Thanks Jimbo for the response.
Much appreciated in also sharing your experience with 50/50.
How old are your kids?
The trial is 2 nights with me (Sunday pickup 9am, Monday, Tuesday drop offs) then with her for the rest of the week.
My 2 girls are 8 and 10.
"She states our youngest is still young (4) and should be with her more."
Yeah, that's just ridiculous. I think it's an archaic, outdated way of thinking of going back to when Mum stayed at home, Dad went to work. Perhaps if it meant that while the kids were in your care they ended up in daycare/childcare more than if they were with their Mum, fair enough. But unless you're an unfit Dad, there is no reason why you can't have a 4 year old 50/50.

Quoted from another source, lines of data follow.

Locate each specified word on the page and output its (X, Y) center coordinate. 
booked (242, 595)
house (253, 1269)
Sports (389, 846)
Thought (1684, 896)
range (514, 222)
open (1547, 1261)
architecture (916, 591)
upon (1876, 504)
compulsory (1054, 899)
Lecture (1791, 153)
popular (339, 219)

My ex is a good Mum and she recognises I'm a good Dad, but she still struggles to grasp the concept that I can give the kids, everything she can i.e love, affection, advise etc She will try and trivialise my parenting, I think she thinks I just chase them around the house, playing monsters and that's the sum total of my parenting...that's fine.
I think with a lot of Mums, it's an ego thing. They are the only ones that can give the kids everything they need. Dad will only play a bit-part. The reality is kids learn lots from both parents and need both parents equally. I have friends that have their kids every other weekend and to be honest, I just can't see how they can bond or form a strong connection, 4 days a month... so fight for 50/50 access or as close to it as possible.
It's worth it. She might think you're not up to the task, it can be intimidating when your wife has done the lions share of the parenting, but it didn't take me long and it's very rewarding.